Designing for the Worst Moment
Before designing the service detail page, I tore down how other catalog-style products handled theirs — Meetup, LinkedIn, the App Store — annotating each screen with a simple loop: what I noticed, what we should and shouldn't borrow, and what I wished I understood about why a team made a particular call. A service's detail page is the moment in the app where someone might be at their most fragile, and the design had to work for someone reading it in a crisis, not just someone browsing on a good day. The teardown kept pointing at the same detail: a logo does real work, so I treated it as non-negotiable. Not every partner had a polished brand — some were tiny phonelines run on a shoestring — but I pushed for each one to align on something. In a fragile moment a familiar logo is an anchor; outside those moments, it broke the wall-of-text effect and made the directory scannable.

Design for the worst moment, not the average one.
The same teardown shaped the rest of the page. A modular template — primary and secondary descriptions, a map, an office-hours timetable, contact details — meant a service that only needs a phone number that works at 2am gets a clean page that says exactly that, and a service that needs the full picture gets the full picture. Same template, different shapes, no bespoke engineering each time a new partner came on.

Tuning for Confidence and Safety
Three feature streams running in parallel each grew their own rough components, and by the end of the build there was no shared system holding them together. The app was technically consistent but had no formal foundation — and for a product that needs to feel like a calm, trustworthy place to do something hard, an ad-hoc system is a real risk. I led the work to formalise it: standardising the scattered components and design tokens from all three streams into a single design system, tuned to communicate confidence and safety.
The result was bigger than consistency: a product that read as safer and more confident, consistent enough to feel like one thing rather than three, and a design system new designers could pick up and move quickly with.
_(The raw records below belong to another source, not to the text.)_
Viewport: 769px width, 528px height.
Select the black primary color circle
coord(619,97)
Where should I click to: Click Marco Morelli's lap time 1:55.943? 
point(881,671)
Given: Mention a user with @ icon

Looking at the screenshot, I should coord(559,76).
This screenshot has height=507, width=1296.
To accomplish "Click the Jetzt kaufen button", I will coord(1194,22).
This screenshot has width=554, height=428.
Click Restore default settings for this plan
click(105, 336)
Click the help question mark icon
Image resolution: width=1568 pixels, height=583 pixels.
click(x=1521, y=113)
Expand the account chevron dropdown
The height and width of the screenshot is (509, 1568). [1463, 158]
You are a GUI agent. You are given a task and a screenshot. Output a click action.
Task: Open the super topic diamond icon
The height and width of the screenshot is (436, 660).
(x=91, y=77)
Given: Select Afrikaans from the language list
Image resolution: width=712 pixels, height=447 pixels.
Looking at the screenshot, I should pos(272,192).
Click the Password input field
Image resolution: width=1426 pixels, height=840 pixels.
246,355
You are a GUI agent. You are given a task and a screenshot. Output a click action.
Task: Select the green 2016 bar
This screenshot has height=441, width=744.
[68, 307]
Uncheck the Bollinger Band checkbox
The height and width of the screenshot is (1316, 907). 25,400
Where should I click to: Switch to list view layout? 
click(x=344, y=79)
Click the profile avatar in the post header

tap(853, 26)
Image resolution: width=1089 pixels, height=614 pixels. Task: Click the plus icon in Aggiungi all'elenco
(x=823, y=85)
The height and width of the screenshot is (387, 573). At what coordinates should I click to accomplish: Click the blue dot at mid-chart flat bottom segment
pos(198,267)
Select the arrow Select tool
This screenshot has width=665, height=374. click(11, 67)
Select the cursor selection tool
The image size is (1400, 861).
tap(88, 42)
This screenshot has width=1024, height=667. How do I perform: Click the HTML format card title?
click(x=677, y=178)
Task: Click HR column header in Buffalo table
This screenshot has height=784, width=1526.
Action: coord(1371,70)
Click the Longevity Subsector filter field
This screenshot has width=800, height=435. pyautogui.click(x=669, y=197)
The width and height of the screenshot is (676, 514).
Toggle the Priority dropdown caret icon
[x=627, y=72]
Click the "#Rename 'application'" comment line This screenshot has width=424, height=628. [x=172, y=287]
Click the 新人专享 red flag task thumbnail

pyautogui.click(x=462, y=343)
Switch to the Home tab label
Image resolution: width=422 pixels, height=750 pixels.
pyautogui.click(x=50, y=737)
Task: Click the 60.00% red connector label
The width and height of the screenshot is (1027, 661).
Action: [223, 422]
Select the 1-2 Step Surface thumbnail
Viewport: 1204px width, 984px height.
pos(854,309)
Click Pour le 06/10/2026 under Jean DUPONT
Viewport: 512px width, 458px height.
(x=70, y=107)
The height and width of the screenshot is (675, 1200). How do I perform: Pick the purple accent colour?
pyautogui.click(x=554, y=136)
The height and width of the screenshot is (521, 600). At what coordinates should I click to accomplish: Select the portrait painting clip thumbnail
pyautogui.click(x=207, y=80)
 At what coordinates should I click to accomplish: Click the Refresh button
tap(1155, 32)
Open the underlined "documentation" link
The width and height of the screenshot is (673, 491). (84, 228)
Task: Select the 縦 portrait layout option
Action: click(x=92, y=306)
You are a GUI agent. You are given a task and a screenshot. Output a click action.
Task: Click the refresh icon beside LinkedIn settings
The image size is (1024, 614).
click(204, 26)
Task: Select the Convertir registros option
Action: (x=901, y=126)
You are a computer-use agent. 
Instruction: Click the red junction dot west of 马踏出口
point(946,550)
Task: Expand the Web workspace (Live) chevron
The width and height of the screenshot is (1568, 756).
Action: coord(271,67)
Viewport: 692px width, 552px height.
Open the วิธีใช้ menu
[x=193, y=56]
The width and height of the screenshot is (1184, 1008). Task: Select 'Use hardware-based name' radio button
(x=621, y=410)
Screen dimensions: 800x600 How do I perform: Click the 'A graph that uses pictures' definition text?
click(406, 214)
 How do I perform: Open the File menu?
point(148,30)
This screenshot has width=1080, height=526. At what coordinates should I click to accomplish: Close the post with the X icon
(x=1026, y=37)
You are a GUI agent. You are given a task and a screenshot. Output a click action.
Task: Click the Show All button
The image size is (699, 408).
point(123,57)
When the Data Outlives the Product
Zoteria won BIMA Gold for Charity & Social Enterprise — that's the framed moment. The honest read is more interesting. The app has since shut down, and users who land on it are directed to Galop. But the underlying goal was never just the app; it was the dataset — an accurate national picture of anti-LGBTQ+ hate crime in the UK that could inform policy.
- 688
- 60%
- 45%
- Sexual orientation
That part worked. In 2024 the Vodafone Foundation published Hate Happens, an independent report by Dr Kevin Guyan analysing the encounters Zoteria collected — the kind of policy artefact the project was designed to support in the first place. The product was the vehicle; the dataset was the destination. Design that contributes to something durable after the artefact is gone is the work I'm most proud of on this one.